Estas ações efetivas resgataram o Brasil do fundo do poço. Os setores produtivos evoluíram e, junto com eles, a oferta de emprego e a riqueza. A desigualdade social começou a diminuir e a classe média voltou a ter representatividade na composição da pirâmide social. Os avanços estão explícitos no cotidiano dos brasileiros que passaram a ter condições de acesso a bens antes restritos a poucos, como moradia, eletro-eletrônicos, celulares e carros.

Não por menos, embora a densidade populacional do Brasil tenha crescido em aproximadamente 60 milhões de habitantes nos últimos 15 anos, o número de brasileiros vivendo abaixo da linha da pobreza caiu mais de 50% em relação ao início dos anos 90.

Também não foi à toa que o governo Lula abandonou os discursos de campanha para seguir os princípios de gestão adotados por Fernando Henrique. Digo isto com a honestidade de quem acredita que o que realmente importa é que os brasileiros tenham uma vida melhor.
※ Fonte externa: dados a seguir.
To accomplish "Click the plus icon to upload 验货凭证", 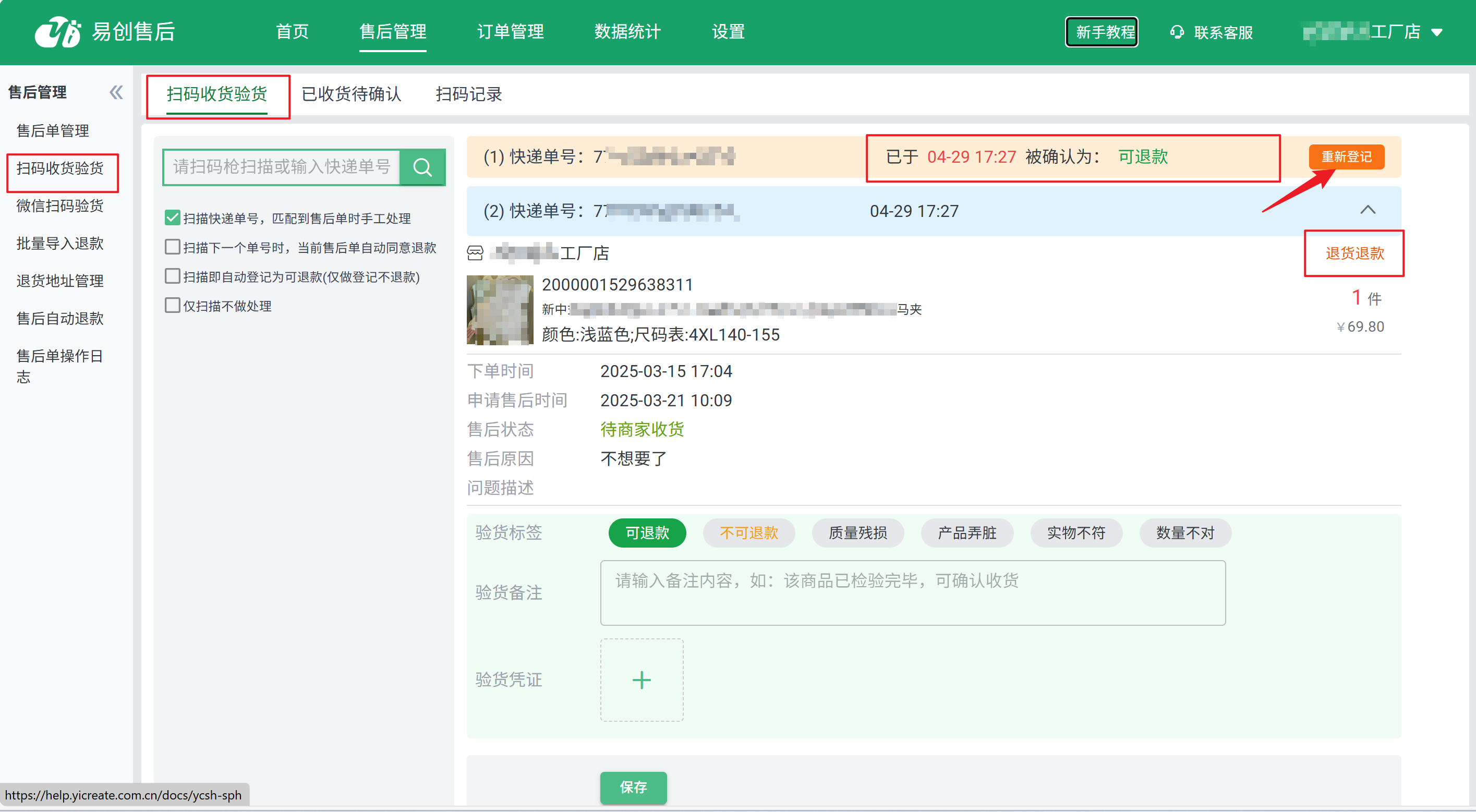I will [x=641, y=680].
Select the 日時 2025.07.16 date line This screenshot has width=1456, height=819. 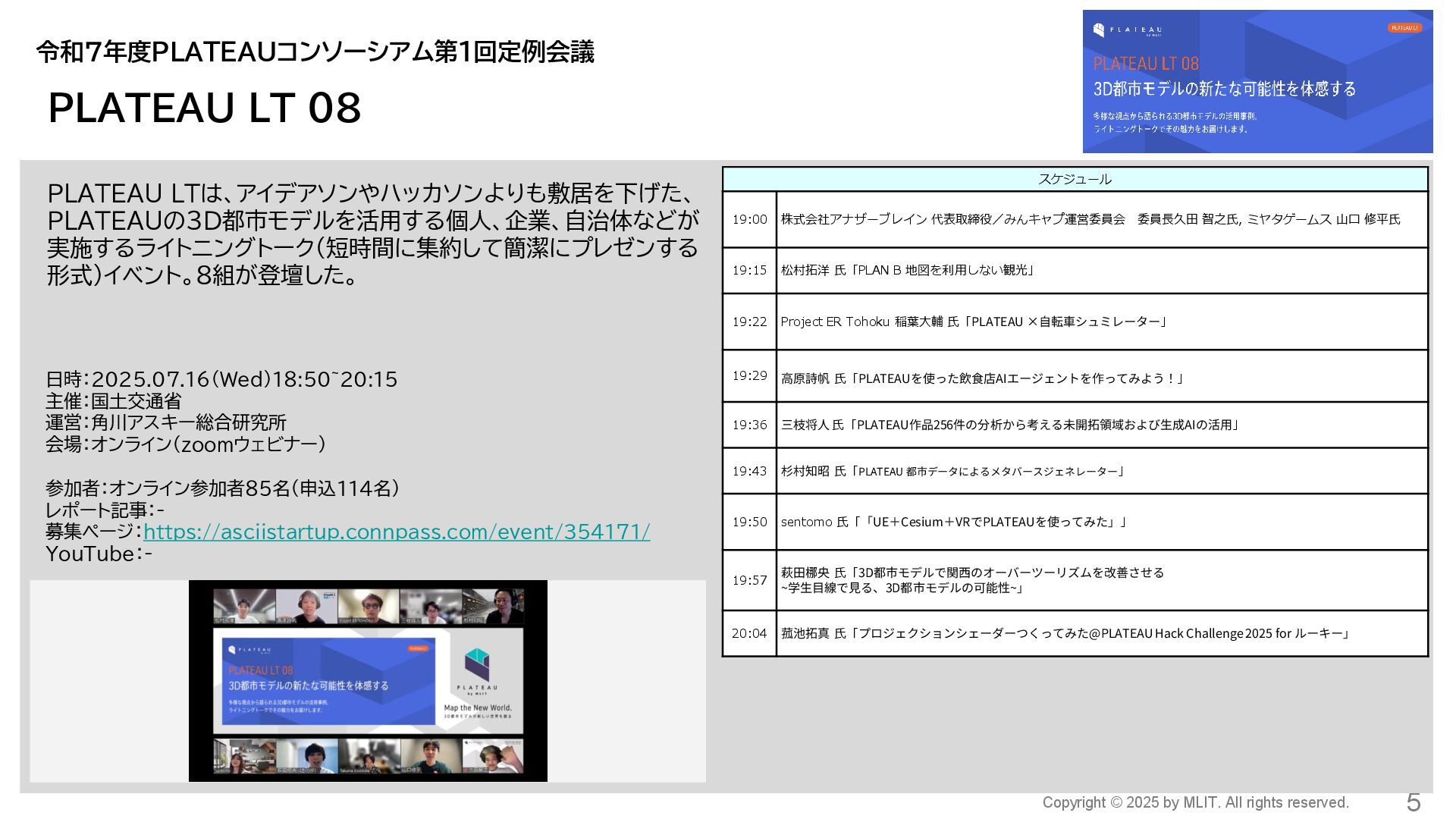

Ninguém bate o Brasil em três reinos: animal, vegetal e mineral. Temos todas as condições de evoluir economicamente, com justiça social, prudência ambiental e austeridade no Poder Público. Ao governo, cabe cuidar com total desvelo dos setores que considero elementares – Educação, Saúde, Segurança, Habitação, Infraestrutura e Saneamento Básico.

Quanto ao futuro do Plano Real, há de se cuidar da correta aplicação do dinheiro público combatendo o déficit causado por desajustes de gestão no controle de gastos. Isto vale para as três esferas.

Seria eficiente se todos os municípios da Federação seguissem práticas de Mogi das Cruzes. Como exemplos, cito os gastos com folha de pagamentos que ficam limitados à faixa dos 35% da arrecadação. Há também o cuidado de priorizar e hierarquizar as necessidades coletivas nos setores essenciais, respeitar e preservar o meio ambiente e impulsionar a iniciativa privada, tanto quanto possível, para gerar empregos e renda.

Entendo que falta ao Brasil realizar uma grande reforma no sistema político e eleitoral, viabilizando maior participação da sociedade nas decisões de governo. Este é o caminho para efetivar as outras imprescindíveis reformas – Tributária, Previdenciária e Trabalhista.

Em suma, a longevidade do Plano Real depende do nível de responsabilidade e comprometimento dos governos. Afinal, temos quase todos os elementos para consolidar, com sustentabilidade, o desenvolvimento econômico e social. Portanto, podemos projetar uma vida melhor.”